§ **What you need to do**:
Restate word for word the span of lines that opens with the line containing "Viewport: 999px width, 478px" and closes with the last line of the material. Include both ends and nothing more.

- - -

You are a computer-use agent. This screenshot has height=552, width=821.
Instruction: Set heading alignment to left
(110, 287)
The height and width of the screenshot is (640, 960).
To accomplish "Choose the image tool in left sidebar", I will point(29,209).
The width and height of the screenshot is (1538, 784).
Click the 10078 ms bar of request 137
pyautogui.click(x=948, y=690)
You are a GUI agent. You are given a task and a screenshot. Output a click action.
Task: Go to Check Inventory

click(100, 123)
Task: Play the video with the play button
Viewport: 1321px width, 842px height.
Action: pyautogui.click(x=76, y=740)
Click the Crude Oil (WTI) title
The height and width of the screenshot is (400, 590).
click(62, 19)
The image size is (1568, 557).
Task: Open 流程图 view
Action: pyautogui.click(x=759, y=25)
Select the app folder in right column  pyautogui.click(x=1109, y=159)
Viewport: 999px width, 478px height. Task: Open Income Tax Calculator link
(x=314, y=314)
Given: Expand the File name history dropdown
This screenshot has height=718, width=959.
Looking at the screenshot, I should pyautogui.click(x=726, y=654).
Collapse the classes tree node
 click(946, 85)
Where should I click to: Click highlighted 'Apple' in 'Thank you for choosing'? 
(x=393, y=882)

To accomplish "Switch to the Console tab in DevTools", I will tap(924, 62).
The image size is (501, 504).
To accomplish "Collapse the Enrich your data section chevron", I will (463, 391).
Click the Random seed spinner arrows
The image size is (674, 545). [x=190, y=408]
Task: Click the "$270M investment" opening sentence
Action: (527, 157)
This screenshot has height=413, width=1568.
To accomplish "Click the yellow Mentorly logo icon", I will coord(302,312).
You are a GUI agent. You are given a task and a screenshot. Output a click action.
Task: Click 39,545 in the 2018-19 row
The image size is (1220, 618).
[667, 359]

- - -

§ **Answer to this exercise**:
Viewport: 999px width, 478px height. Task: Open Income Tax Calculator link
(x=314, y=314)
Given: Expand the File name history dropdown
This screenshot has height=718, width=959.
Looking at the screenshot, I should pyautogui.click(x=726, y=654).
Collapse the classes tree node
 click(946, 85)
Where should I click to: Click highlighted 'Apple' in 'Thank you for choosing'? 
(x=393, y=882)

To accomplish "Switch to the Console tab in DevTools", I will tap(924, 62).
The image size is (501, 504).
To accomplish "Collapse the Enrich your data section chevron", I will (463, 391).
Click the Random seed spinner arrows
The image size is (674, 545). [x=190, y=408]
Task: Click the "$270M investment" opening sentence
Action: (527, 157)
This screenshot has height=413, width=1568.
To accomplish "Click the yellow Mentorly logo icon", I will coord(302,312).
You are a GUI agent. You are given a task and a screenshot. Output a click action.
Task: Click 39,545 in the 2018-19 row
The image size is (1220, 618).
[667, 359]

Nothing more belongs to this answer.